Clone this repository and execute app.py
to run the model as a local application.
For predictions regarding the probability of default, run harness.py
in your Python environment.
The val.ipynb
Jupyter notebook comprehensively covers data cleansing, Exploratory Data Analysis (EDA), and the model training process. Additionally, the XGBoost model checkpoint is provided as turquoise_model.bin
.
As a segment of the Applied ML in Finance course at CDS NYU and NYU Stern, this project is encapsulated in Turquoise_PitchDeck.pdf
, which details every phase of the project.
Our methodology encompasses a series of critical steps:
- Employing various financial ratios for data cleansing and imputation, elaborated in the accompanying write-up.
- Setting the fiscal year from July to June to preemptively address any future-peeking concerns.
- Conducting thorough sanity checks to rectify any data anomalies arising from accounting discrepancies.
- Segmenting key financial ratios into categories: liquidity, profitability, debt coverage, and asset management for in-depth analysis.
- Utilizing Variance Inflation Factor (ViF) and Correlation analysis for both univariate and multivariate examinations to mitigate multicollinearity among independent variables.
- Crafting both a logit model and an XGB model, refined through walk-forward analysis.

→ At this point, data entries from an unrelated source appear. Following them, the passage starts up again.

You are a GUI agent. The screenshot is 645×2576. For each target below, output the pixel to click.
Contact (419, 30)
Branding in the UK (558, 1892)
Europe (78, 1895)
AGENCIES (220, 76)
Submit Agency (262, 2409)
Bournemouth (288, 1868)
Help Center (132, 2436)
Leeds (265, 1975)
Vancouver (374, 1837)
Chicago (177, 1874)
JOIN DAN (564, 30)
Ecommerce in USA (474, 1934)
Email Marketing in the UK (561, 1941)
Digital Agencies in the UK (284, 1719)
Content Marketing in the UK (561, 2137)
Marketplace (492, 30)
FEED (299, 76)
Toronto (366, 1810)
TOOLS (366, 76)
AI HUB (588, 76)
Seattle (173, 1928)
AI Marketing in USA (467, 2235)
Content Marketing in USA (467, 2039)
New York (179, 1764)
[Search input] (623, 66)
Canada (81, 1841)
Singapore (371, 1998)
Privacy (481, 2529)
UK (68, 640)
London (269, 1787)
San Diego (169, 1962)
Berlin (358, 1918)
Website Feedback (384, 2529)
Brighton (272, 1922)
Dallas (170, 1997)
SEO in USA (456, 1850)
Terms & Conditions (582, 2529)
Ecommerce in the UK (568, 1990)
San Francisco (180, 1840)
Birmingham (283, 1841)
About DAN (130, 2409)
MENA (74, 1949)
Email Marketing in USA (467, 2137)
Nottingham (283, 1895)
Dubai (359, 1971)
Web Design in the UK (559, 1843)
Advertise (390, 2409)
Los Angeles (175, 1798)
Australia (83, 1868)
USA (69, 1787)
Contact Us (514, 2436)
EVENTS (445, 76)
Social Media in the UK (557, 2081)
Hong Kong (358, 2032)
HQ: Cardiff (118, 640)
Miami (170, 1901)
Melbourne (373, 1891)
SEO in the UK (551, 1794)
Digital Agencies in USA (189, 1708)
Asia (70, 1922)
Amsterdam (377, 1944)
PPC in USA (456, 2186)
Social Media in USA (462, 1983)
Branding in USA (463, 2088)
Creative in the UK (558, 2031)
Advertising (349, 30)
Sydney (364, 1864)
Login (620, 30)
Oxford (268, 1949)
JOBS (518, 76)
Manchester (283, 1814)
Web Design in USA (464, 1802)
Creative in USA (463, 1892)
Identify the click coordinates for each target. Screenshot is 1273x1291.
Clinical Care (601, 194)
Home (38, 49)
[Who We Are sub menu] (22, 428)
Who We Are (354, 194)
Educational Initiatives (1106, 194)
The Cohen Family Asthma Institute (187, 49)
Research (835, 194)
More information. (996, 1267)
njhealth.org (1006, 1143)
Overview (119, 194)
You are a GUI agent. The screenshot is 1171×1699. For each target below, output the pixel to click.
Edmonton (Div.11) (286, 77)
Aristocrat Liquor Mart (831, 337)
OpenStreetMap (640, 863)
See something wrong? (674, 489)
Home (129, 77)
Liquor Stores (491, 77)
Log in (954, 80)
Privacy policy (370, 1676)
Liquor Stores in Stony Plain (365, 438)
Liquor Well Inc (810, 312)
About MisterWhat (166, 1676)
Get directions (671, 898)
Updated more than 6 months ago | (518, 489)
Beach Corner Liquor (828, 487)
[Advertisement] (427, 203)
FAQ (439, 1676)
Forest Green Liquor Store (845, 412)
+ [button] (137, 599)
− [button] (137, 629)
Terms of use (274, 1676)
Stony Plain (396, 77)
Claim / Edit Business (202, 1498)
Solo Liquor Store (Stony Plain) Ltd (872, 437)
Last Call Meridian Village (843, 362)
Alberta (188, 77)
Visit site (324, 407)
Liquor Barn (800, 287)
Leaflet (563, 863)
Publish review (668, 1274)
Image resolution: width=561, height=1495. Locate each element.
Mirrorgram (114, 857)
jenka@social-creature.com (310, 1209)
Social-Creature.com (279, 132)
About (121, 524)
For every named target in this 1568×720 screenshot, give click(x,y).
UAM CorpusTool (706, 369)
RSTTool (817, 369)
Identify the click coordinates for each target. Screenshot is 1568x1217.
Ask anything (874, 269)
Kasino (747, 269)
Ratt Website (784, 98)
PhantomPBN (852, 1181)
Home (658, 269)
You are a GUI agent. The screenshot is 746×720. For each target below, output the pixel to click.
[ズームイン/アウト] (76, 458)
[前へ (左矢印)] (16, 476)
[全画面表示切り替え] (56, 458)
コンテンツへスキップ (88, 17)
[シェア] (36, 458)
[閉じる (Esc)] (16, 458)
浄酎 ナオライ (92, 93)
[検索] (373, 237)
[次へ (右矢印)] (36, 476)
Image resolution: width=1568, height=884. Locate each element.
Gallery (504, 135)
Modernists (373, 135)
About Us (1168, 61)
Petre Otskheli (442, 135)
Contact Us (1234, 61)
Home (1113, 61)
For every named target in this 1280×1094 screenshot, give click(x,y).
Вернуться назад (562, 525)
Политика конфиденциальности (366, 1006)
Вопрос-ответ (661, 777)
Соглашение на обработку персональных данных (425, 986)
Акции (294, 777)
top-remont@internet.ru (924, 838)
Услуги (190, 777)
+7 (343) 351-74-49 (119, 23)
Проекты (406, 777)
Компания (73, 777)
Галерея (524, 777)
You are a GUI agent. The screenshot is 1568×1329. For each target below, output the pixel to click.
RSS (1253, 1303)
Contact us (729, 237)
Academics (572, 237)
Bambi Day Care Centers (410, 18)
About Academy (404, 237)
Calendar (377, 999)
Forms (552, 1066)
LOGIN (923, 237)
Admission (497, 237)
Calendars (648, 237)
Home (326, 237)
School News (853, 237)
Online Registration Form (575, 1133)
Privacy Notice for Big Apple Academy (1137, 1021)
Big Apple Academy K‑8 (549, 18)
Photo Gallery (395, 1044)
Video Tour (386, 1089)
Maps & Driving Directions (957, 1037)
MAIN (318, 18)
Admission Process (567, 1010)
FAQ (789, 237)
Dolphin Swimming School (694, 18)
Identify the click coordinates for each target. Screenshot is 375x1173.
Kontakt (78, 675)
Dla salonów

- Implementing transcendental transformations on the independent feature set to align the logit model more closely with the robust XGB model, enhancing explainability.
- Benchmarking the outcomes against the Altman Z-Score for a comprehensive evaluation.
Our findings are encapsulated in the visual below and the subsequent table:
Model | AUC Score |
---|---|
Logit | 0.827 |
XGBoost | 0.857 |
Z-Score | 0.748 |
Additional insights include:
- Calibration adjustments to align with real-world probability metrics.
- Emphasis on model explainability, leveraging statistical models for Logit and assessing weight, gain, and cover importance in the XGB model.
- Counterfactual analysis to understand the "what-if" scenarios and perform sensitivity analysis on the independent features.